"The true scale of Britain's national indebtedness was laid bare by the Office for National Statistics yesterday: almost £4 trillion, or £4,000bn, about four times higher than previously acknowledged.
It quantifies the burden that will be placed on future generations, and it is the ONS's first attempt to draw together the "off-balance-sheet" liabilities that have been accumulated by the state. The figures imply a huge "intergenerational transfer" – broadly in favour of today's "baby boomer" generation at the expense of younger people and future generations.
The debt primarily consists of the cost of public sector and state pensions, and of payments promised to private contractors under private finance initiatives. It far exceeds any of the figures so far published for the national debt, the largest current estimate for which is £903bn. That is projected to rise to £1.3trn by 2015.
If the current generation of taxpayers wanted to remove the higher bills facing their children and grandchildren, they would now be paying around 30 per cent more in tax."

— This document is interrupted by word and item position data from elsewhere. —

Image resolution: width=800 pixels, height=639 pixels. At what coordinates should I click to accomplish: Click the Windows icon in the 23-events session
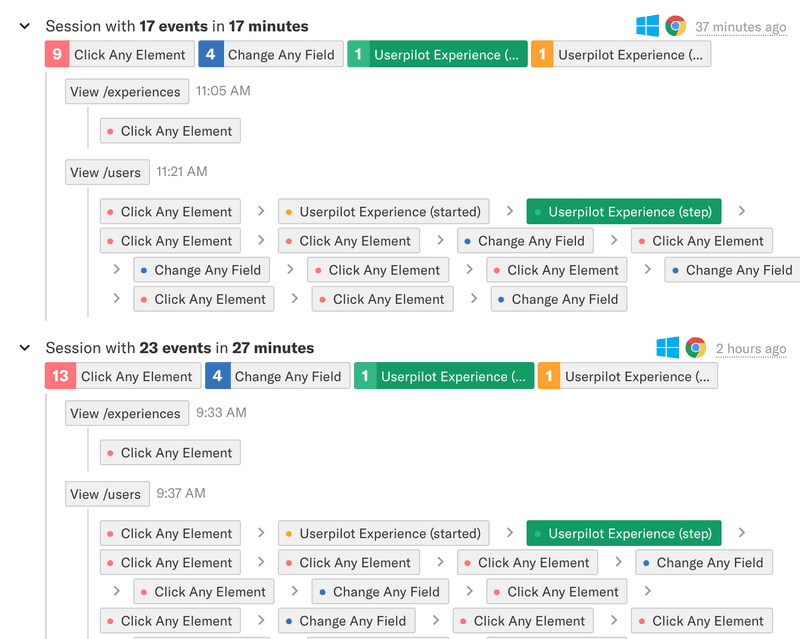(668, 348)
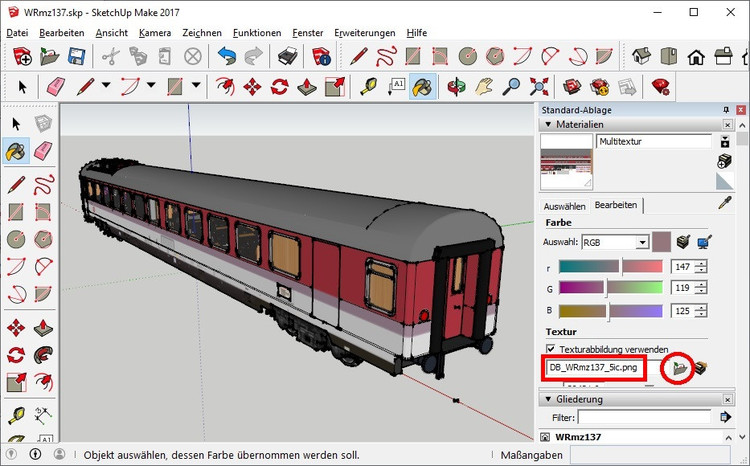750x466 pixels.
Task: Open the RGB color mode dropdown
Action: [x=642, y=242]
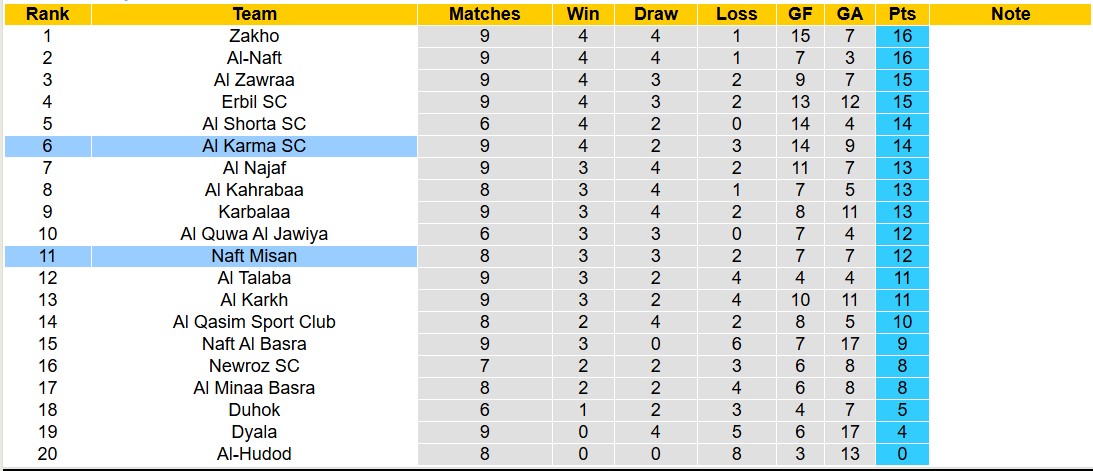The width and height of the screenshot is (1093, 471).
Task: Click Zakho's 16 points cell
Action: click(901, 36)
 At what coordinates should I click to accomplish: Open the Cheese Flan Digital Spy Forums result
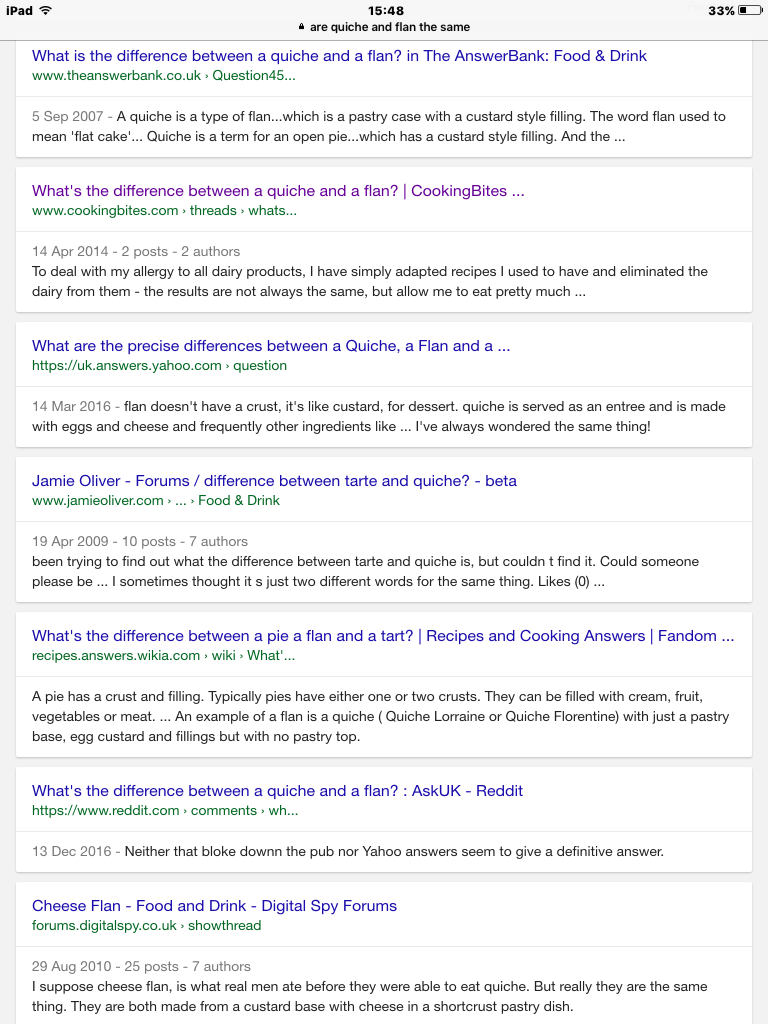[x=214, y=906]
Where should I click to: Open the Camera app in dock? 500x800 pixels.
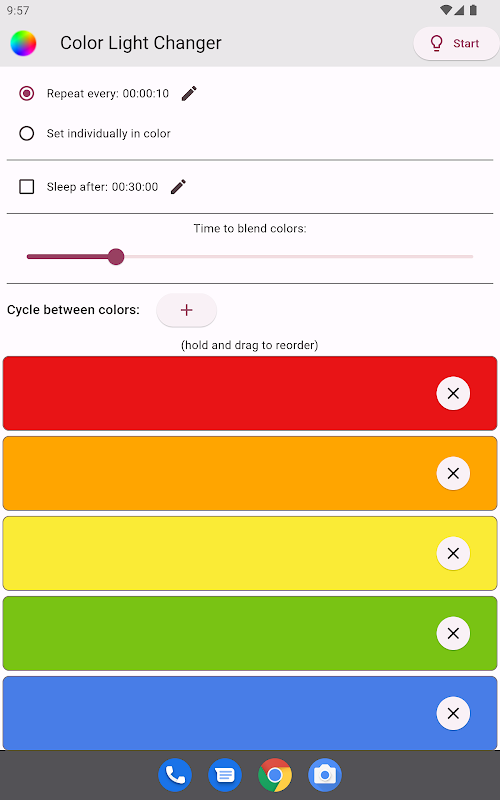pyautogui.click(x=325, y=776)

The article goes on to say that many of the future generation will not experience the luxuries that the current generation have taken for granted such as affordable university. great to think that at my age i've possibly seen the best state that British society will ever be in and from now on will be a decline and even devolution in progress and even now at the decline of the peak there's massive problems and injustices. i wonder if i this problem will be solved in my life time or always lingering in the background to our development.
one of my lecturers said to me the greatest sin of a professional is not to share their knowledge. then whos going to learn when no one can access it.
The other day someone mentioned that a institution like a university is becoming redundant. They asked why most course can not be carried out on-line and by one single national exam body. This may be a extreme idea but seems quite a good one to me. however where would something like a practice based profession like nursing fit into this. open university do provide a nursing course, however i don't know how successful it is.
could university actually be a threat to nursing practice? seems i'm echoing my last post, something to ponder. but will individuals from privilege backgrounds, the ones who will be able to afford the new university fees be inclined to practice nursing. not attempting to classify people by class but to me my nursing cohort is predominately working and lower middle class individuals that come from state run schools. we will lose individuals like me, my friends and colleagues, who have a passion for caring and want to bring changes to the profession. just for the sake of academia?
i asked my friends this and they see the way nursing is heading is to have health care assistants making up the majority of staff and having just one nurse to do I.Vs and medication. arguably that is how it is now and it could be said there is nothing wrong with health care assistant but my god thats a bleak horriable few of nursing. why would we want it to ever turn out this way, with us having minmal interaction with the patients.